NK Cells for cancer patients

What is Natural Killer (NK) Cells?

Natural Killer (NK) cells are a type of cytotoxic lymphocyte and a crucial component of the innate immune system. Unlike T and B cells, NK cells do not possess antigen-specific receptors and can therefore recognize and kill target cells without prior sensitization. They are characterized by the expression of specific surface markers, such as CD56 and CD16, and play a vital role in early immune responses against viral infections and cancerous cells. NK cells originate and mature in the bone marrow and then circulate in the blood and reside in various tissues.

How do NK Cells Fight Cancer?

NK cells employ several mechanisms to eliminate cancer cells. One primary mechanism involves the release of cytotoxic granules containing perforin and granzymes. Perforin creates pores in the target cell membrane, allowing granzymes to enter and induce apoptosis, or programmed cell death. Another crucial mechanism is antibody-dependent cell-mediated cytotoxicity (ADCC). NK cells express the CD16 (FcγRIII) receptor, which binds to the Fc region of antibodies that have opsonized cancer cells. This binding triggers the release of cytotoxic granules directly at the surface of the cancer cell, leading to its destruction. Furthermore, NK cells express activating and inhibitory receptors that recognize ligands on target cells. The balance of signals received through these receptors determines whether an NK cell will kill a target cell. Cancer cells often alter the expression of these ligands, making them susceptible to NK cell-mediated killing.

How do NK Cells Boost Cancer Patients' Immune Systems?

Beyond directly killing cancer cells, NK cells contribute to boosting the overall immune response in cancer patients. They produce various cytokines and chemokines, such as interferon-gamma (IFN-γ) and tumor necrosis factor-alpha (TNF-α), which play critical roles in modulating the activity of other immune cells, including dendritic cells, macrophages, and T cells. IFN-γ, for instance, enhances the antigen-presenting capacity of dendritic cells, promoting the activation of antigen-specific T cells that can further target cancer cells. NK cells can also directly interact with dendritic cells, influencing their maturation and their ability to initiate adaptive immune responses. By releasing these signaling molecules and interacting with other immune cells, NK cells help to create a more robust and coordinated anti-tumor immune response.

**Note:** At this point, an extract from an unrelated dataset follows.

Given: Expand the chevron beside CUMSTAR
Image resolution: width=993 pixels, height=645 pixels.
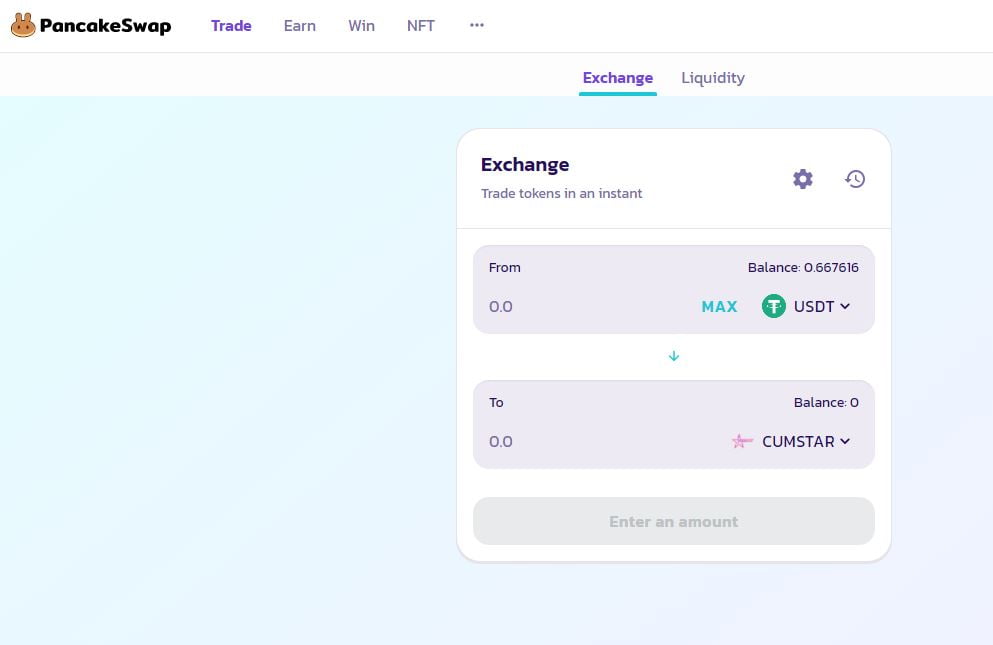Looking at the screenshot, I should 845,442.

NK cells utilize a sophisticated system of activating and inhibitory receptors to distinguish between healthy cells and abnormal cells like cancer cells. Healthy cells express high levels of major histocompatibility complex class I (MHC class I) molecules, which are recognized by inhibitory receptors on NK cells, such as KIRs (killer cell immunoglobulin-like receptors) and CD94/NKG2A. This interaction delivers a "don't kill me" signal, preventing NK cells from attacking normal cells. However, cancer cells often downregulate or lose MHC class I expression as a mechanism to evade detection by cytotoxic T lymphocytes. This reduced MHC class I expression renders cancer cells "missing self," making them susceptible to recognition and killing by NK cells because the inhibitory signal is diminished. Additionally, cancer cells frequently upregulate the expression of stress-induced ligands, such as MICA, MICB, and ULBPs, which are recognized by activating receptors like NKG2D on NK cells. The engagement of these activating receptors, in the absence of strong inhibitory signals, triggers NK cell activation and cytotoxicity against the cancer cell. This balance between activating and inhibitory signals allows NK cells to selectively target and eliminate aberrant cells while sparing healthy ones.